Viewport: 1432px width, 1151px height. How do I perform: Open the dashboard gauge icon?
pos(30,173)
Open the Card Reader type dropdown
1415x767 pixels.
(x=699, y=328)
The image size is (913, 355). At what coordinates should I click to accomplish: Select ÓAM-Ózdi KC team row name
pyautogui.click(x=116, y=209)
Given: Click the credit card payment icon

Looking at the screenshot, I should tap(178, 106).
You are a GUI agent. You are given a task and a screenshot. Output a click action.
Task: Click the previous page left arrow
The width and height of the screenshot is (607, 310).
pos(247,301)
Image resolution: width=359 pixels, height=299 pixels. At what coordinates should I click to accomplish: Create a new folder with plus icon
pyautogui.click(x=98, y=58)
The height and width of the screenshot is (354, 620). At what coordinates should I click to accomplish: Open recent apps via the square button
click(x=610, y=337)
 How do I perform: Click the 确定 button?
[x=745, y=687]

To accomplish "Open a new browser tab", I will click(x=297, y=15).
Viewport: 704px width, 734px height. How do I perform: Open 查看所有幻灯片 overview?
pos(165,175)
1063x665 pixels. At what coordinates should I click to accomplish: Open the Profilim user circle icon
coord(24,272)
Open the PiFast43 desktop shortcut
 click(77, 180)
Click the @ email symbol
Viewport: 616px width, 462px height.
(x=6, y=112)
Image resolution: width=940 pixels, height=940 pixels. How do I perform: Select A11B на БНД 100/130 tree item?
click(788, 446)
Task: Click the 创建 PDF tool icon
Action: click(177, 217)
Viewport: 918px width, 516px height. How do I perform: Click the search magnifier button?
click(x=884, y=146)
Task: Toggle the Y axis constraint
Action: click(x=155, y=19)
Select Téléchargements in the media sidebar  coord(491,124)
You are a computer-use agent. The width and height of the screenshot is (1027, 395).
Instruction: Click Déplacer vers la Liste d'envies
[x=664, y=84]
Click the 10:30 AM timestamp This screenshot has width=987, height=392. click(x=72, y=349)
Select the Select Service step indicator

> [INSTRUCTIONS TO FOLLOW]: Copy all of the data above, line for line, without changing anything.

> [RESULT]:
Viewport: 1432px width, 1151px height. How do I perform: Open the dashboard gauge icon?
pos(30,173)
Open the Card Reader type dropdown
1415x767 pixels.
(x=699, y=328)
The image size is (913, 355). At what coordinates should I click to accomplish: Select ÓAM-Ózdi KC team row name
pyautogui.click(x=116, y=209)
Given: Click the credit card payment icon

Looking at the screenshot, I should tap(178, 106).
You are a GUI agent. You are given a task and a screenshot. Output a click action.
Task: Click the previous page left arrow
The width and height of the screenshot is (607, 310).
pos(247,301)
Image resolution: width=359 pixels, height=299 pixels. At what coordinates should I click to accomplish: Create a new folder with plus icon
pyautogui.click(x=98, y=58)
The height and width of the screenshot is (354, 620). At what coordinates should I click to accomplish: Open recent apps via the square button
click(x=610, y=337)
 How do I perform: Click the 确定 button?
[x=745, y=687]

To accomplish "Open a new browser tab", I will click(x=297, y=15).
Viewport: 704px width, 734px height. How do I perform: Open 查看所有幻灯片 overview?
pos(165,175)
1063x665 pixels. At what coordinates should I click to accomplish: Open the Profilim user circle icon
coord(24,272)
Open the PiFast43 desktop shortcut
 click(77, 180)
Click the @ email symbol
Viewport: 616px width, 462px height.
(x=6, y=112)
Image resolution: width=940 pixels, height=940 pixels. How do I perform: Select A11B на БНД 100/130 tree item?
click(788, 446)
Task: Click the 创建 PDF tool icon
Action: click(177, 217)
Viewport: 918px width, 516px height. How do I perform: Click the search magnifier button?
click(x=884, y=146)
Task: Toggle the Y axis constraint
Action: click(x=155, y=19)
Select Téléchargements in the media sidebar  coord(491,124)
You are a computer-use agent. The width and height of the screenshot is (1027, 395).
Instruction: Click Déplacer vers la Liste d'envies
[x=664, y=84]
Click the 10:30 AM timestamp This screenshot has width=987, height=392. click(x=72, y=349)
Select the Select Service step indicator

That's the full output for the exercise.